TASK TO CARRY OUT
Turn every line of the data below into a numbered list, skipping blank lines and leaving the pictures out.
+++ TASK DATA
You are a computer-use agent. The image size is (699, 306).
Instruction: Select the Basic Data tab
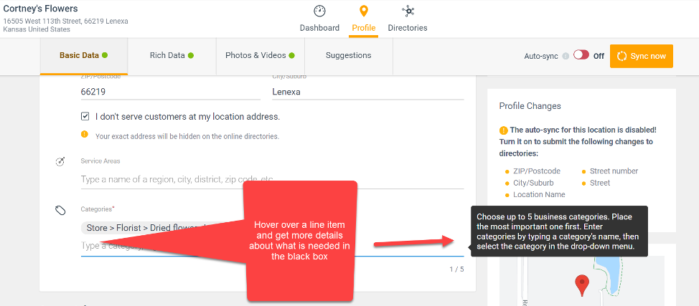click(x=83, y=55)
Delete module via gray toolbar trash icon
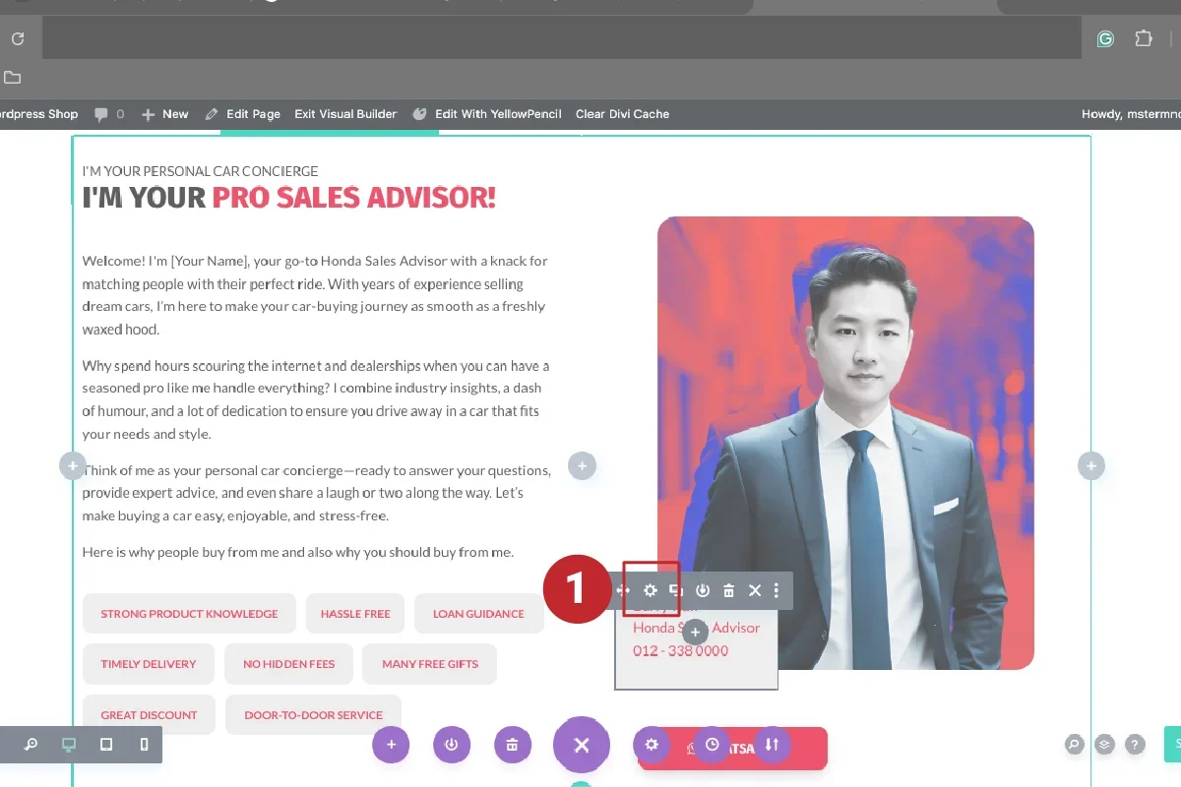The image size is (1181, 787). (729, 590)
++++++
OUTPUT BELOW
1. You are a computer-use agent. The image size is (699, 306).
2. Instruction: Select the Basic Data tab
3. click(x=83, y=55)
4. Delete module via gray toolbar trash icon
5. The image size is (1181, 787). (729, 590)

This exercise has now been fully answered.